:: Provided passage ::
=====
The west wing of the San Diego Museum of Art, the single-story gray building to the left of the main two-story museum in Balboa Park, will be revamped by Foster + Partners.
(Courtesy of Javier Velez)

SDMA selected superstar British architect Norman Foster’s company Foster + Partners to replace its West Wing, with construction due to begin in 2026. The new building will include an education center, a public pavilion, restaurants and a rooftop space with views of the park.

The announcement produced all sorts of reactions, from enthusiastic support to heated opposition and somewhere in between. Foster’s buildings range from radical to subtler, but the electricity is palpable. It must be said that passionate debate is a good thing and often leads to better buildings.
=====
:: Data ::

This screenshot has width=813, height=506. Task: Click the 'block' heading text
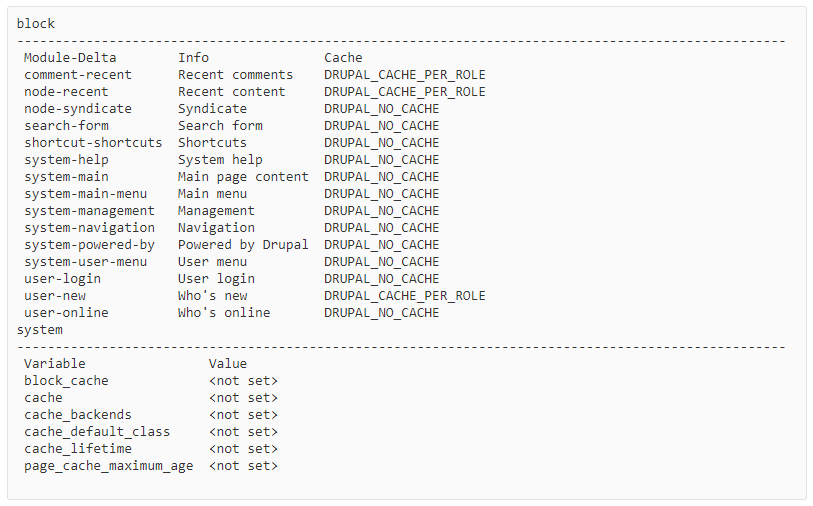[x=36, y=23]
=====
:: Exercise tasks ::
**a.** Reproduce, word for word, everything in the San Diego Museum of Art passage from "SDMA selected superstar" down to "of the park.".
**b.** List each feature that the San Diego Museum of Art passage says the new building will include.

:: Answers by task ::
**a.**
SDMA selected superstar British architect Norman Foster’s company Foster + Partners to replace its West Wing, with construction due to begin in 2026. The new building will include an education center, a public pavilion, restaurants and a rooftop space with views of the park.

**b.**
- an education center
- a public pavilion
- restaurants
- a rooftop space with views of the park